The rise of desk-top publishing, self-publishing and Print-On-Demand has made it possible for anyone with a credit card and blood pressure above zero to act like a publisher.
There are no licensing requirements, and unlike years ago when future printers worked as apprentices to expert printers, anyone can now put words on paper. A lot of those words are just dumped, with little or no preparation, thought, knowledge, or artistic ability.
(The worst-looking book I've seen lately is Best in Publishing & Print on Demand by David Rising. Rising tries to advise authors on self-publishing, but his own book is a great example of what not to do.)
Fortunately, there's a WONDERFUL book that will tell you what to do.
The Complete Manual of Typography by James Felici is both a beautiful book to look at, and a complete yet easy-to understand reference work that will be invaluable to any self-publisher.
It will help professionals using sophisticated publishing software, and will even help amateurs like me who are trying to make the most out of Microsoft Word.
It will help you avoid stupid mistakes, and enable you to make your books both prettier and more professional. It includes the typographical history, secrets and tricks that used to be passed from father to son (but seldom to daughters).
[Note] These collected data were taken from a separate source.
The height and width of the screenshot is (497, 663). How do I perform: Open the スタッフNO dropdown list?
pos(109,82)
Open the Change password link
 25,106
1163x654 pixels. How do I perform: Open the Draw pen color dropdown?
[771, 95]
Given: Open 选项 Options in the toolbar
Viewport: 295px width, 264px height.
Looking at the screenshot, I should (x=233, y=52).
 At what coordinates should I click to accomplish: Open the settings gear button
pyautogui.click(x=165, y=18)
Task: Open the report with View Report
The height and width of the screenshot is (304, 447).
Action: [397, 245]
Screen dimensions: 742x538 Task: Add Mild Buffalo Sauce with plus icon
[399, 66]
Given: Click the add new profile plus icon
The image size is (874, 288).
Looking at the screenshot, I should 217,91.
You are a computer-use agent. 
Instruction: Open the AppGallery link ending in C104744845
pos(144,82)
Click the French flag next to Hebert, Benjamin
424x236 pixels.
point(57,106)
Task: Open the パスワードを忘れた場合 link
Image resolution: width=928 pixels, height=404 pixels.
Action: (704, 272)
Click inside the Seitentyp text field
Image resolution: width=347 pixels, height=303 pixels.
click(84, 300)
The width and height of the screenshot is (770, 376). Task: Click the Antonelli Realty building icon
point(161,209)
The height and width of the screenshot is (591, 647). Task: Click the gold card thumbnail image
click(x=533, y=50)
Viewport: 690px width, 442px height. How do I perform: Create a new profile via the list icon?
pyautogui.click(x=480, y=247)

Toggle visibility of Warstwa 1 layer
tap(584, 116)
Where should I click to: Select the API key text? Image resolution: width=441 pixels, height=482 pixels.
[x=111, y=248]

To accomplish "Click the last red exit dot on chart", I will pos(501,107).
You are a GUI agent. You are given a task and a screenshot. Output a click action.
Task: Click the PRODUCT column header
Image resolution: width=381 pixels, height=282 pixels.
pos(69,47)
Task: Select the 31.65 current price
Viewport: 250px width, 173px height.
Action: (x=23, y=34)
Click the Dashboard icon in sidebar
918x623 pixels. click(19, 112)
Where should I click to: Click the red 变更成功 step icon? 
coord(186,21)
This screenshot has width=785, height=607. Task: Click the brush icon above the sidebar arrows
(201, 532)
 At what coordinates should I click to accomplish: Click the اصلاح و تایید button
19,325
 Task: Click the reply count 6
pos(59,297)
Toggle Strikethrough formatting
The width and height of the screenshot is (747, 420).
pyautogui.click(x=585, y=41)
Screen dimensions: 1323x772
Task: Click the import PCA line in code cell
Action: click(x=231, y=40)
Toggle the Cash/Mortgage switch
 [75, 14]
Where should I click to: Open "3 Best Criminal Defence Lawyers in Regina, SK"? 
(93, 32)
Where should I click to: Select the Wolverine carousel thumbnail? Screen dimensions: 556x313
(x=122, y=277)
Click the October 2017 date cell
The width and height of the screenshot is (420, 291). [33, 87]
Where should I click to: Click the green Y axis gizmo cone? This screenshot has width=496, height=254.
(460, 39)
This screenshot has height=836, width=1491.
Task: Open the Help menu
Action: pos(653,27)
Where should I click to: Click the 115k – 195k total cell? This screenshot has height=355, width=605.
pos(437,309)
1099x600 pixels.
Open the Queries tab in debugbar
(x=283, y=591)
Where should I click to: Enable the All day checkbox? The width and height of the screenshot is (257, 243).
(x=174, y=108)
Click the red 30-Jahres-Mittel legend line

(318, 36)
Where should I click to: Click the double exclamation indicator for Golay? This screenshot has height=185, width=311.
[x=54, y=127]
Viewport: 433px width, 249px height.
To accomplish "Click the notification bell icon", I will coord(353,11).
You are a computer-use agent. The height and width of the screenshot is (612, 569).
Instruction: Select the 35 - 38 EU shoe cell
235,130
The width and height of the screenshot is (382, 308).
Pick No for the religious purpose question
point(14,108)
I had a course in printing back in eighth grade, and a course called Advertising Art Production while in college. I've also worked in advertising agencies, I've designed award-winning websites, and have written several books. But Felici taught me a lot. He taught me so much, in fact, that I am revising two of my books.
Price is $50 (before discounts) but it's worth every penny if it helps you avoid looking like an idiot. If you buy it from Amazon.com, the price is just $31.50.